If you’re in the Toronto area, we always recommend a visit to the Textile Museum of Canada. But right now there’s a particularly interesting exhibition. Running until October 2, 2023, Breathe takes a different angle on the mask-making so many of us did in the early months of the COVID-19 pandemic.
Métis artists Nathalie Bertin and Lisa Shepherd launched the project in 2020. In the throes of Canada’s lockdowns, Bertin and Shepherd noticed a lack of beaded objects being made by traditional artisans. The challenges presented by the pandemic seemingly blocked artists’ and makers’ ability to create. Bertin and Shepherd invited people around the world to create hand-crafted masks in any traditional medium authentic to their culture and artist practice.
If you’re in Western Canada, or perhaps looking for an excuse to visit, consider the Sunshine Coast Fibre Camp. Held September 8–10 in Gibsons, B.C., the event offers workshops on knitting (taught by Digits & Threads friend and contributor Holli Yeoh), tapestry weaving (taught by Digits & Threads friend and contributor Janna Vallee) and felting, plus a vendor fair and fibre-enthusiast-friendly activities such as a tea-towel exchange. Registration closes August 25.
The Craft Council of Newfoundland has just released a paper, “Newfoundland and Labrador CRAFT INDUSTRY STRATEGY 2023–2025.” Prepared by the Craft Strategy Working Group, the paper documents their goal “to enhance the economic and artistic development of the Newfoundland and Labrador Craft Industry, and heighten the public perception of its value to the province,” and discussed strategies to make this happen. There are lessons and learnings for many groups around the country, supported by research and economic analysis.
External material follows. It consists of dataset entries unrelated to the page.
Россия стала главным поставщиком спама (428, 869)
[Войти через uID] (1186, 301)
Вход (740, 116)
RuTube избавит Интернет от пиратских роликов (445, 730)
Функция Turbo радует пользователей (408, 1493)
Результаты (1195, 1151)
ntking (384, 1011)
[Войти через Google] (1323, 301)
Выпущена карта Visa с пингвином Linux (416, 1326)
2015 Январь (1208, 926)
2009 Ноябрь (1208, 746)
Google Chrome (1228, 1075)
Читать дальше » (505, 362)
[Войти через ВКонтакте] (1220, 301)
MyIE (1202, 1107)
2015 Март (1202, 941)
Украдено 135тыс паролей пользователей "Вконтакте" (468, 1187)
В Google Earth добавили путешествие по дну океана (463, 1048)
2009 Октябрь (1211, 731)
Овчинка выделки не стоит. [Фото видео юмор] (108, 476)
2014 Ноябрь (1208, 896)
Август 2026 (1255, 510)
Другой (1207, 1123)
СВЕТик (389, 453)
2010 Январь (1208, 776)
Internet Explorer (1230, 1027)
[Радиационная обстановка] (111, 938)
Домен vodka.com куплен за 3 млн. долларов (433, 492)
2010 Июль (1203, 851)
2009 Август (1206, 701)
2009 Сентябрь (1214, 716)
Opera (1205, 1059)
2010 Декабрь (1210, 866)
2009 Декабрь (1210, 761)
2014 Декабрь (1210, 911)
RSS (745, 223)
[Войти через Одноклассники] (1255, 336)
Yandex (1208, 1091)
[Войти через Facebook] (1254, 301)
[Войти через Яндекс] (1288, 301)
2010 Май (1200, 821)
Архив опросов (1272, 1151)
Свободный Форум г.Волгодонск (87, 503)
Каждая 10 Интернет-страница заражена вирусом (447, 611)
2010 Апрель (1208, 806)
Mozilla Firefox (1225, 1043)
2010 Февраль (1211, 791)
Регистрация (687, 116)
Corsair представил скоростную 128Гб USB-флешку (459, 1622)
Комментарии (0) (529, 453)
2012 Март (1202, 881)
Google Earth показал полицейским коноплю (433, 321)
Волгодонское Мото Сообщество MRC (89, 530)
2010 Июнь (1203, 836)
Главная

You can download the paper here.
The upcoming Making Ends Meet exhibition in the Annex Gallery at the Craft Council of Newfoundland and Labrador, running August 18–September 22, is very connected to the issues discussed in the research paper.
Embroideries by Kevin Melanson “provide a look into the lives of practicing artists, who often receive payments for their work sporadically and have to maintain their day jobs to be able to afford to make art. Through embroidery, Melanson is exploring the relationship between the labour that goes into textile-based practices and the monetary worth that is associated with them. The making of art often becomes secondary to administrative work, because art is sometimes impossible to make without the monetary resources that the administrative work allows.”
In a wonderful article published on the Craft Council of B.C. website, textile artist Bettina Matzkuhn takes us on a journey through her experiences with and views on craft as well as what aspects have shaped her own identity as a craftsperson.